I do not think so. I have read the call-up notice. It says that the provisions of the Polish law shall be applied to such persons. The Polish Government are entitled to say to their nationals that that is what will happen. In this country our own law operates except in so far as we have given special rights to other Governments under the Act of Parliament.

Is it not much better, generally speaking, that foreign nationals should serve in the Forces of their own country?

Does not the right hon. Gentleman appreciate that the intention of the Act, which was a result of long and patient negotiations, was to give these people an absolutely free and unfettered option between joining our Forces and theirs, and is not the threat of a penalty inconsistent with the exercise of a free and unfettered option?
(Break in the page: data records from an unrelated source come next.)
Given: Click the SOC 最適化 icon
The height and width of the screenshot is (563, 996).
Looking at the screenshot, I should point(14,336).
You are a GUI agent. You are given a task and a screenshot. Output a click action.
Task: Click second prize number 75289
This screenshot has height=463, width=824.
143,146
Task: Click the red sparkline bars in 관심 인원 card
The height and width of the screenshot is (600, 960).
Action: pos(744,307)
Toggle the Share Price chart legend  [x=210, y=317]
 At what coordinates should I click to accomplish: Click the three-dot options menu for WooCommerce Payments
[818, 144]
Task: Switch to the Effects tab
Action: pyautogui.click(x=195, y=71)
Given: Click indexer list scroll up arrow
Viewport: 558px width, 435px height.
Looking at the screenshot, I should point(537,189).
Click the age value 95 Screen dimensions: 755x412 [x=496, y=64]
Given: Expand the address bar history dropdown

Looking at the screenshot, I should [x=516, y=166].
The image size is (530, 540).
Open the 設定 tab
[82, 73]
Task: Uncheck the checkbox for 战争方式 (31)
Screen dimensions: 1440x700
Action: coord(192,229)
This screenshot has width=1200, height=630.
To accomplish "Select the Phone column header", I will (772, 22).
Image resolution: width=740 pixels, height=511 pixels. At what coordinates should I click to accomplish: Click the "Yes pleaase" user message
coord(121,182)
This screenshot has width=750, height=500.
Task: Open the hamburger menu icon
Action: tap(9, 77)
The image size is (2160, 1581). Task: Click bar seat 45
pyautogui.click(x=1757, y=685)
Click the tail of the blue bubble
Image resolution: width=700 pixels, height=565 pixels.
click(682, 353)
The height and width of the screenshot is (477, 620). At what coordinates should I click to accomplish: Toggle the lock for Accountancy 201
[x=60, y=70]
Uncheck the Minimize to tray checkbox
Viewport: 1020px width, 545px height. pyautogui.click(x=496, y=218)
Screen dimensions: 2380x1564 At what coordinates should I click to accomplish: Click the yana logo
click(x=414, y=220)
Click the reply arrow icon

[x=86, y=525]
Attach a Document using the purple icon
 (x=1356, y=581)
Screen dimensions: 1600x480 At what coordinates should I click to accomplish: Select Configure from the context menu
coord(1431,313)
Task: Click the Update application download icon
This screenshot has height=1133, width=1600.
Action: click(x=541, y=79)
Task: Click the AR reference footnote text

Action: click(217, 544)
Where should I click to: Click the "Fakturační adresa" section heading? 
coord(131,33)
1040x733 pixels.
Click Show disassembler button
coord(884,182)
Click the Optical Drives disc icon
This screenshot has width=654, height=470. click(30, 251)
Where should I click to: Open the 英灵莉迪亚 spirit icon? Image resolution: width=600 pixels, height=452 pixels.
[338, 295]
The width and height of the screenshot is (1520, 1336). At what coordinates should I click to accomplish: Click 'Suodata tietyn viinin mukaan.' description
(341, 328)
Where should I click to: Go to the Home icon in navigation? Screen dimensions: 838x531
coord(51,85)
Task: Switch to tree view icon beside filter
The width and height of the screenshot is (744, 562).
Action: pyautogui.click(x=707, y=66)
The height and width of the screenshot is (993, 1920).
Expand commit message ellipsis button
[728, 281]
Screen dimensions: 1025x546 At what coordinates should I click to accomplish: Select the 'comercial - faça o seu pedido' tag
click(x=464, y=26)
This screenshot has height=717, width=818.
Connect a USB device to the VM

I do not think so. I have re-read what my right hon. Friend said in the Debate, and I can find nothing in the call-up statement inconsistent with that. If there is any doubt, the fact that the Question has been asked, and. my answer given, will make it clear.

Have any other foreign Governments in this country adopted the same procedure as the Polish Government?

Is it not probable that the threat of penalties referred in fact only to loss of Polish nationality rights, though it has undoubtedly caused widespread uneasiness among those affected?

I think that the words are quite proper words for the Polish Government to use. They state that the provisions of Polish law shall be applied to such persons. That does not bind us.

Is it not clear that no penalty will be enforced if the person concerned expresses a preference to join His Majesty's Forces and is accepted?

The position, I think, is absolutely clear, If these citizens join the Polish Forces or any other national Force, be it Dutch or Belgian, well and good. If they do not, they will be called up by us. There is no penalty that can be applied to them here. So far as their own country is concerned at a later date, it is a matter for their own Government.

The advertisement definitely says that those who do not respond by 28th May will be treated as persons evading military duty, but that is just not true. They are not evading military duty, for they may have good reasons for not joining their own Forces.

It goes on to say that the provisions of Polish law shall be applied to such persons, and that seems to me to be quite all right.

In view of the lack of clarity which results from all these answers, I beg to give notice that I will raise this matter at an early opportunity.